Illustration : la Libye. « En tant que président, j’ai refusé d’attendre les images des massacres et des fosses communes pour passer à l’action », affirme Obama ; mais c’est une action « limitée » : « Ce serait une erreur d’élargir notre mission militaire pour inclure le changement de régime ». L’opération résultant d’une coalition, « si nous essayions de renverser Kadhafi, notre coalition se fissurerait. Il faudrait mettre des troupes au sol, ou risquer de tuer de nombreux civils avec l’aviation. Les coûts seraient plus élevés ». Obama tourne donc la page de l’Afghanistan et de l’Irak (« Le changement de régime a pris huit ans, des milliers de vies américaines et irakiennes et près de 1.000 milliards de dollars. Ce n’est pas quelque chose que nous pouvons nous permettre de répéter »). Le temps des guerres « impérialistes », dans leur version « Made in USA », serait révolu ; il ne s’agit, aujourd’hui, que d’accompagner « l’histoire […] en marche » lorsque les peuples sont résolus à « déterminer leur propre destin ».

Reste à savoir quels peuples seront ainsi les « amis » de l’Amérique dès lors que leur chef n’en est plus un (« Il ne fait aucun doute que la Libye - et le monde - se porterait mieux si Kadhafi n’était plus au pouvoir ») ; Obama a fait l’impasse sur la liste des pays où « l’histoire est en marche » tandis que son conseiller diplomatique, Dennis McDonough, n’a pas manqué de souligner que chaque pays dans le monde présente une situation « unique » et qu’il n’est pas question de prendre une « décision [d’intervention] en fonction d’un précédent ou d’un souci de cohérence » ; le critère, a-t-il précisé, c’est « ce qui avance le mieux nos intérêts ». L’Amérique serait donc du côté de ceux qui luttent pour leur liberté ; mais cela ne signifie pas un engagement sur le terrain, tout au plus la garantie de ne pas trouver Washington de l’autre côté : celui des pouvoirs en place ! Une Amérique « progressiste » en quelque sorte, en rupture avec l’Amérique des « Bush-Men » ? Sauf que ce discours est aussi celui des « républicains ». « Si un prochain secrétaire à la défense conseille au président américain de dépêcher à nouveau un fort contingent dans un pays d’Asie, du Moyen-Orient ou d’Afrique, alors il faut qu’il aille se faire soigner la tête », disait récemment Robert Michael Gates, ancien patron de la CIA, secrétaire US à la Défense dans l’administration de George W. Bush et reconduit dans ses fonctions par Obama lors de son accession à la Maison Blanche.

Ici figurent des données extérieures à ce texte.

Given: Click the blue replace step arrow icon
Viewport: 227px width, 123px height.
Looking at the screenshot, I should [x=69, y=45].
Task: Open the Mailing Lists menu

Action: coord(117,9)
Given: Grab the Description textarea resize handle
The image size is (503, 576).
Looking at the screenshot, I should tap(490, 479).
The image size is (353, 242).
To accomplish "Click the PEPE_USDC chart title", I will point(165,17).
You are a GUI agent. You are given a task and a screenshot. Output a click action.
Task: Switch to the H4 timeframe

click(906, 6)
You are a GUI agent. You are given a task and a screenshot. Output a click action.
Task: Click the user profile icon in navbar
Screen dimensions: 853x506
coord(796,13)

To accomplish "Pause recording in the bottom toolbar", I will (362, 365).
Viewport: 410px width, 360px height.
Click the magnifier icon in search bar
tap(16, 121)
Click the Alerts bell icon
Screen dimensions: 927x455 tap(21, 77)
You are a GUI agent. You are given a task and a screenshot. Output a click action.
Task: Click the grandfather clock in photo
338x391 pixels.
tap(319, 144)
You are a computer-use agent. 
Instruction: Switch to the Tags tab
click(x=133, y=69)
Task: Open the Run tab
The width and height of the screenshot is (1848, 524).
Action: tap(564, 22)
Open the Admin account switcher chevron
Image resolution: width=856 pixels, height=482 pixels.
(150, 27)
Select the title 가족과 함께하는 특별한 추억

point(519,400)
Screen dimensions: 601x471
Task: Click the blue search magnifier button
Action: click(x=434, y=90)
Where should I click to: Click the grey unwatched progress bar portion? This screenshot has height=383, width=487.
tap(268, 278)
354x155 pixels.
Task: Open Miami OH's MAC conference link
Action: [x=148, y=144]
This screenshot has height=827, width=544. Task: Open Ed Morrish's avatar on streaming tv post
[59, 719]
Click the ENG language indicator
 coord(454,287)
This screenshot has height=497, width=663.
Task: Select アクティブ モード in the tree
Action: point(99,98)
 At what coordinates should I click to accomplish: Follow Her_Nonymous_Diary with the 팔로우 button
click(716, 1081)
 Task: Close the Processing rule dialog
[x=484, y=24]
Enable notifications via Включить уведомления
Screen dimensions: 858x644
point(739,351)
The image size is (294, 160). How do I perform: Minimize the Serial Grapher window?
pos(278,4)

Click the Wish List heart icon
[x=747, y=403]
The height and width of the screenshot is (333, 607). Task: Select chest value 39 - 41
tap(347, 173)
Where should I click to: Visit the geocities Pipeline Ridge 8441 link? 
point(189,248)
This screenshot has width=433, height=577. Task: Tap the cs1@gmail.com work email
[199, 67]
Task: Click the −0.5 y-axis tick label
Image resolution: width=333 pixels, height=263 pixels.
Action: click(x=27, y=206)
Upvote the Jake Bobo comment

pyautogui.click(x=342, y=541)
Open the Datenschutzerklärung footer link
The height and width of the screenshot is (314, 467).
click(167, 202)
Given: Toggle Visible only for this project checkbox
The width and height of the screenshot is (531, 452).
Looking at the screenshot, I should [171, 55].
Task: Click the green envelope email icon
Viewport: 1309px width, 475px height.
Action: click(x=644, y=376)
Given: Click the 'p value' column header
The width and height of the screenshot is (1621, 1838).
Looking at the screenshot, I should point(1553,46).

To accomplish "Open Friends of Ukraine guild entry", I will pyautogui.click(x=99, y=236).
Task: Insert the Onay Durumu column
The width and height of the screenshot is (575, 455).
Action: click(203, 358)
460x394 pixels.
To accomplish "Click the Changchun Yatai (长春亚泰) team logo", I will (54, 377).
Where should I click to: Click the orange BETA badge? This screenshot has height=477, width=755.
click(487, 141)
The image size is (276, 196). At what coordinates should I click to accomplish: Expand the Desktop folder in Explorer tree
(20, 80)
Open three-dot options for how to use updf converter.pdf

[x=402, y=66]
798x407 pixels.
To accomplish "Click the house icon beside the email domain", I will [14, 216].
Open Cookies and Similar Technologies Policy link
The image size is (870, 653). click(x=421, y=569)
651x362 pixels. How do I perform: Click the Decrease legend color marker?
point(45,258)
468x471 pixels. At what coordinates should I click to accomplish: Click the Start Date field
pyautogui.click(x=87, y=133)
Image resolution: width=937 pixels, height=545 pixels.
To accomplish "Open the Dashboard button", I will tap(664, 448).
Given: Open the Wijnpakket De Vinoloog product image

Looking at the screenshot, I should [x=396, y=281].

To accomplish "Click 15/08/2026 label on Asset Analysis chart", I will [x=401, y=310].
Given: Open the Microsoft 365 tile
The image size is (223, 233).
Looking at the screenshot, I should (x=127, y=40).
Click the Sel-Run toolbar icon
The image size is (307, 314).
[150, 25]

Commentant les propos de Gates (sur le départ, il va quitter son poste ayant formulé, dès 2010, sa volonté de se retirer de la vie politique active), le 25 février 2011, à l’académie militaire de West Point, Alain Frachon, dans Le Monde (daté du 11 mars 2011), évoque « l’extrême réticence » des responsables politiques US à intervenir en soutien des « révoltes arabes ». Frachon explique que la « vigueur » de ces révoltes résulte notamment de « leur autonomie ». Il ajoute : « Elles ne sont pas motivées par des considérations de politique étrangère (Israël) ; elles ne sont pas faites au nom d’une idéologie (socialisme, islamisme, tiers-mondisme, etc.). En franglais, ont les dirait purement « domestiques ». Elles ont marginalisé Al-Qaida et porté un coup à la glorification de la violence djihadiste. C’est tout cela qui serait menacé par une intervention extérieure massive en Libye ».

La Libye focalise l’attention de « l’occident » mais ce n’est pas le seul pays où « l’histoire est en marche ». Gates affirmait, le 25 février 2011, au sujet du soutien à la rébellion anti-Kadhafi par la mise en place d’une zone d’exclusion aérienne au dessus de la Libye : « Il faut appeler un chat, un chat, cela suppose d’attaquer au préalable la Libye » ; un mois plus tard, cependant, c’est bien ce à quoi ont participé les Américains : un acte de guerre. Et quelques uns se posent la question : pourquoi une telle opération contre Kadhafi alors que, ailleurs, on laisse faire ? L’amiral Jacques Lanxade, chef d’état-major particulier de François Mitterrand (1989-1991), chef d’état-major des armées (1991-1995), ambassadeur en Tunisie (1995-1999), posait la question, dans Le Parisien (dimanche 27 mars 2011 - entretien avec Bruno Fanucchi) : « Ce que l’on fait en Libye, pourquoi ne le fait-on pas en Côte d’Ivoire ? ».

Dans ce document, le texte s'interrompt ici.